CONDIVIDI

Acerenza – Il piccolo borgo medievale di Acerenza lo scorso 12 agosto è ritornato indietro di alcuni secoli, quando i Longobardi ed i Normanni invasero questo paese A cura della pro-loco e Associazione culturale “Acheruntia”, con la partecipazione dell’associazione “Falconeiri” del Melfese “Nino Laviano”, presieduto da Gianni Laviano, si è svolto il Corteo Storico dai Longobardi ai Normanni, storia di una Cattedrale.

“Una manifestazione giunta alla 26^ edizione fanno sapere i presidenti delle due associazioni Canio Scattone ( pro-loco) e Mariangela Rutilo ( Ass.Acheruntia), che ben si adatta nel borgo medievale di Acerenza.Il Corteo Storico composto da circa 200 figuranti ha sfilato per le caratteristiche stradine lastricate del centro storico di Acerenza per poi giungere nella maestosa cattedrale dell’ XI secolo dove è stato rievocato l’incontro tra Roberto il Guiscardo e sua moglie regina Longobarda e l’arcivescovo Godano che decidono la costruzione di una splendida Cattedrale in questo paese.

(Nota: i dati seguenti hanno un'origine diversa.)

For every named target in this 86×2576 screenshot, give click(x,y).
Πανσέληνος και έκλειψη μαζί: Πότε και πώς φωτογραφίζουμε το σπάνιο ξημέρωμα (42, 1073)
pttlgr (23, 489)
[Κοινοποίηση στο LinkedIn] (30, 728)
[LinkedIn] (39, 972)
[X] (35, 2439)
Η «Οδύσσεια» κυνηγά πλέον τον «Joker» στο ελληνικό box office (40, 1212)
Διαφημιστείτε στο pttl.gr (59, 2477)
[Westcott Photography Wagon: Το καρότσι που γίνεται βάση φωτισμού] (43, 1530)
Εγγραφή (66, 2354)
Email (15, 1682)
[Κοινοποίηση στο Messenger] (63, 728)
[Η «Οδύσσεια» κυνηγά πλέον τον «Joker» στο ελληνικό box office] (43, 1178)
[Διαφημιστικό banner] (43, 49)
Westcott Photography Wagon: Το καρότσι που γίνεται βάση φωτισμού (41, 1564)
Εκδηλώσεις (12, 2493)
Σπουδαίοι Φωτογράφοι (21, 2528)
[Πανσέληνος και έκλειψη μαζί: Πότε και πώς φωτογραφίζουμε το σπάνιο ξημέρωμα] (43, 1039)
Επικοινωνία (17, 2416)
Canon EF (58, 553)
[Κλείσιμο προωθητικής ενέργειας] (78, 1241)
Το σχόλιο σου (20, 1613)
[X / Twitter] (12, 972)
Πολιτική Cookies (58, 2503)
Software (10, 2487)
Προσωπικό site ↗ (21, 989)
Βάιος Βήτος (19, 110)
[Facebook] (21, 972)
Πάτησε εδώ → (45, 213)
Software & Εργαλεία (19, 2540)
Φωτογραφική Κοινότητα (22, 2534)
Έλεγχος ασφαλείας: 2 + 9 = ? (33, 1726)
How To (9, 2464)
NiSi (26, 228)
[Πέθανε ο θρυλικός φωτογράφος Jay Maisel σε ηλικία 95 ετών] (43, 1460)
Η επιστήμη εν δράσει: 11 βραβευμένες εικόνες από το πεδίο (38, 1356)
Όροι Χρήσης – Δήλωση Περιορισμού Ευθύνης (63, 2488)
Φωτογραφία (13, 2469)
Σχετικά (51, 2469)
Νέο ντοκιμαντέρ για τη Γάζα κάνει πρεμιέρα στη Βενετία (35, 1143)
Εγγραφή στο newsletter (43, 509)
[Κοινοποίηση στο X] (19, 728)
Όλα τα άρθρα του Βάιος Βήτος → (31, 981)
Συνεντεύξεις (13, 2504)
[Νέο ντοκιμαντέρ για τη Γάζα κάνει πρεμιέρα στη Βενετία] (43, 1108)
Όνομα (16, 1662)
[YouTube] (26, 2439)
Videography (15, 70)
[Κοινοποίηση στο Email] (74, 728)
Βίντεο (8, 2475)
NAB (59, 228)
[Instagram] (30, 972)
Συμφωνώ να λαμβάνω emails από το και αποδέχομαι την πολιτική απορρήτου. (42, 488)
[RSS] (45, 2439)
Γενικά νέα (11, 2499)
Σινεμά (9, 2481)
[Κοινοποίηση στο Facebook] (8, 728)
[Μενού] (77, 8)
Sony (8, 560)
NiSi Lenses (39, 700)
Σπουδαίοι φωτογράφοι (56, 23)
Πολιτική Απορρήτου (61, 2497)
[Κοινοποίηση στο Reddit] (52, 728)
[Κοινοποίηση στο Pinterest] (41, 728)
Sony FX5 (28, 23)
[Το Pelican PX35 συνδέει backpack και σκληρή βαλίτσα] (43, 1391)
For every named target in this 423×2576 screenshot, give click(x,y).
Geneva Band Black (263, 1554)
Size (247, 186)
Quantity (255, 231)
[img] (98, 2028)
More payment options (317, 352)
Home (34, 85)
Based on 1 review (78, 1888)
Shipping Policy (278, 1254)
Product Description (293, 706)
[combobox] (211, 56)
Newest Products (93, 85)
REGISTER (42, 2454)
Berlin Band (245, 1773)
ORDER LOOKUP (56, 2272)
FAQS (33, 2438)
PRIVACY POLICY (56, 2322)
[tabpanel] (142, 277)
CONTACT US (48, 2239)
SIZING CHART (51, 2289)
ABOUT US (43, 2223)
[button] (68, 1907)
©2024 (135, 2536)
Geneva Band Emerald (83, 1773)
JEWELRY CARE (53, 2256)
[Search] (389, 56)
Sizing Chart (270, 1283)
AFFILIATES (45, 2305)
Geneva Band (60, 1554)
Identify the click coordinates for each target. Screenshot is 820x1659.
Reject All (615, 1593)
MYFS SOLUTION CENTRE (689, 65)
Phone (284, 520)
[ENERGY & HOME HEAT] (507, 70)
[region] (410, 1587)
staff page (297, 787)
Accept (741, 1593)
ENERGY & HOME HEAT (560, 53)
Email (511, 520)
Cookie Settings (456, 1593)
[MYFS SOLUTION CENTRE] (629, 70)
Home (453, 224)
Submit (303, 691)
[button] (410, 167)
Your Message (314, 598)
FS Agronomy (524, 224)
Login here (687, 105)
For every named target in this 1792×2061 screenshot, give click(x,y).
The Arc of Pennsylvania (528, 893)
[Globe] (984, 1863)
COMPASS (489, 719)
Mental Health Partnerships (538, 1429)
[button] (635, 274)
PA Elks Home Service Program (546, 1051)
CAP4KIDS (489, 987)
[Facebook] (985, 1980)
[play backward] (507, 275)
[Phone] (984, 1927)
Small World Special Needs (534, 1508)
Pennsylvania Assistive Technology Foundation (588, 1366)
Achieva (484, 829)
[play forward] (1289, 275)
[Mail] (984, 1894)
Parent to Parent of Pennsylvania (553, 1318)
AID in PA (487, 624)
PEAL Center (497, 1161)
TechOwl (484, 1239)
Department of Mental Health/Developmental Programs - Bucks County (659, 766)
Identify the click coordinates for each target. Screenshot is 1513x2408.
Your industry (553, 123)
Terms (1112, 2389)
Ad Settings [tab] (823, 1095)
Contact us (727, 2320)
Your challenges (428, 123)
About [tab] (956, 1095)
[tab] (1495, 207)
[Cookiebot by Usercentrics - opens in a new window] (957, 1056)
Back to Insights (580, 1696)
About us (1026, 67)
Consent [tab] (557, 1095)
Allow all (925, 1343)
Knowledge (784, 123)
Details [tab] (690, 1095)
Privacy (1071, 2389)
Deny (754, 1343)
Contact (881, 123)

Ad aprire il corteo storico “la compagnia della stella”, composta da giovani dell’oratorio che hanno animato alcune piazze con la storia del regno muto e dei quattro doni. Presente anche l’associazione “Falconieri del Melfese Nino Laviano”, come nel passato, presieduto da Gianni Laviano con 16 personaggi variegati, dai falconieri, ai cavalieri, giovanissimi con i tamburi, nobili e dame di corte.

 

“Questa associazione-riferisce il presidente Laviano- da decenni che partecipa a cortei storici non solo in Italia, ma fino all’estero. I prossimi appuntamenti a Castronuovo S.Andrea il 17 agosto ed a settembre a Casamassima (Ba)”.

Il borgo medievale è stato animato da giocolieri, musici, trampolieri, mangiafuoco e con mercatini ove è stato possibile degustare, alla fine del corteo storico, piatti tipici della cucina medievale.